→ **WHAT YOU WILL DO**
A) Answer these from the CRH testing study summary, marking each answer (i), (ii), (iii) on its own line:
(i) What two conditions result from ACTH deficiency in neonates with MPHDs?
(ii) Which test was considered the most relevant choice for assessing HPA axis function in the neonate?
(iii) During which years did enrollment in the Dutch study take place?
B) Repeat word for word everything in the CRH testing study summary from "This was a Dutch" down to "in the study.".
C) Write the next part of the CRH testing study summary, picking up after its last sentence.

→ **TEXT SEGMENT**
Corticotropin-Releasing Hormone Testing in Assessment of Hypothalamic-Pituitary-Adrenal Axis Function in Infants with Congenital Central Hypothyroidism
The ACTH deficiency in neonates with multiple pituitary hormone deficiencies (MPHDs) results in sustained hypoglycemia and neuroglycopenia and is a major cause of morbidity and mortality. Under basal conditions, clinical signs of hypothalamus-pituitary-adrenocortex (HPA) axis dysfunction are usually absent and the HPA axis is probably the most difficult to assess in the neonate. For the assessment of HPA axis function in the neonate the corticotropin-releasing hormone (CRH) test (in which both the ACTH secretion by the pituitary gland and the subsequent cortisol secretion by the adrenal cortex can be evaluated) was considered as the most relevant choice. The overall aim of the study by van Tijn and colleagues was to develop a diagnostic workup for fast and reliable assessment of HPA axis function in neonates with congenital hypothyroidism of central origin (CH-C), detected by neonatal screening.
This was a Dutch nationwide prospective study (enrollment 1994–1996). Patients were included if neonatal CH screening results were indicative of CH-C and HPA axis function could be tested within 6 months of birth. Nine male and 3 female infants with CH-C and 4 infants with false-positive screening results or transient hypothyroidism were included in the study.

→ **INFORMATION SUPPLIED**
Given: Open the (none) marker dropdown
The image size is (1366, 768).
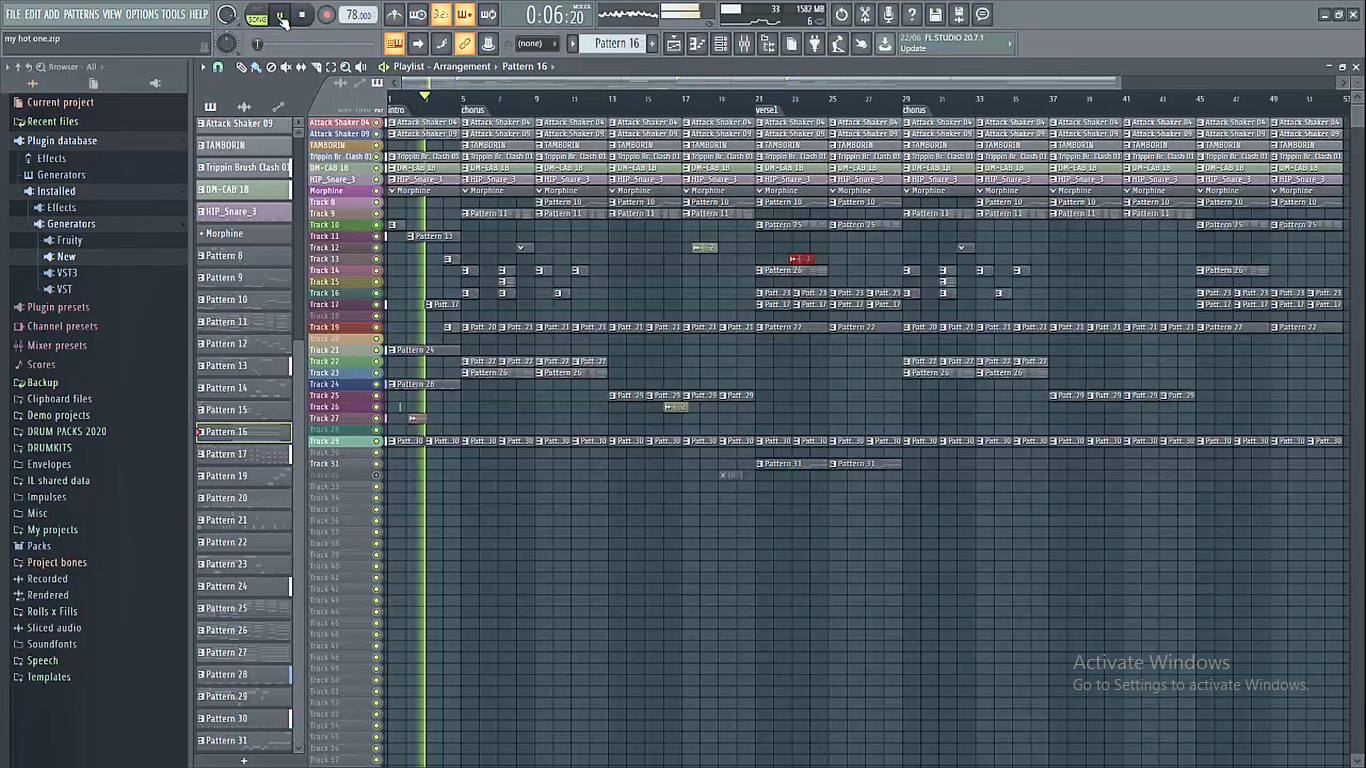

→ **ANSWERS PROVIDED**
A)
(i) Sustained hypoglycemia and neuroglycopenia
(ii) The corticotropin-releasing hormone (CRH) test
(iii) 1994–1996

B)
This was a Dutch nationwide prospective study (enrollment 1994–1996). Patients were included if neonatal CH screening results were indicative of CH-C and HPA axis function could be tested within 6 months of birth. Nine male and 3 female infants with CH-C and 4 infants with false-positive screening results or transient hypothyroidism were included in the study.

C)
The assessment of HPA axis function was based on CRH and ACTH tests, multiple random plasma cortisol samples taken in the 24-hour period between thyrotropin-releasing hormone (TRH) and CRH tests, determination of cortisol excretion in 24-hour urine samples collected during this same interval, and long-term follow-up. For each patient the results of all endocrine examinations, including the other hypothalamic-pituitary axes, in combination with the results of cerebral MRI, added up to profiles on which overall diagnoses of HPA function were based. Diagnoses were reevaluated after 5 and 10 year follow-up (false positives, 3 to 5 year follow-up).
Of the 12 CH-C patients included in the overall analysis, 3 showed diminished peak responses to CRH of both ACTH and cortisol (subjects 1–3). In addition, their highest measured random plasma cortisol concentrations and 24-hour urine cortisol excretions were below the predefined cutoffs. Another 4 infants (subjects 4–6 and 12) showed adequate ACTH peak response, but diminished cortisol peak response. This discordant response was considered abnormal. All 4 subjects with false-positive screening results included in the overall analysis were diagnosed as having sufficient HPA axis.
The CRH test proved to be a fast and reliable tool in the assessment of HPA axis dysfunction in asymptomatic neonates at risk for serious morbidity and mortality when congenital hypothyroidism had been detected. The discordant response type with normal ACTH, but low cortisol response, which has not been described before, may be an early phase of HPA axis dysfunction. A prolonged follow-up until the age of 10 years in some patients confirmed the neonatal diagnosis and the choice of early hydrocortisone replacement therapy.
van Tijn DA, de Vijlder JJ, Vulsma T. Role of corticotropin-releasing hormone testing in assessment of hypothalamic-pituitary-adrenal axis function in infants with congenital central hypothyroidism. J Clin Endocrinol Metab. 2008;93:3794-3803.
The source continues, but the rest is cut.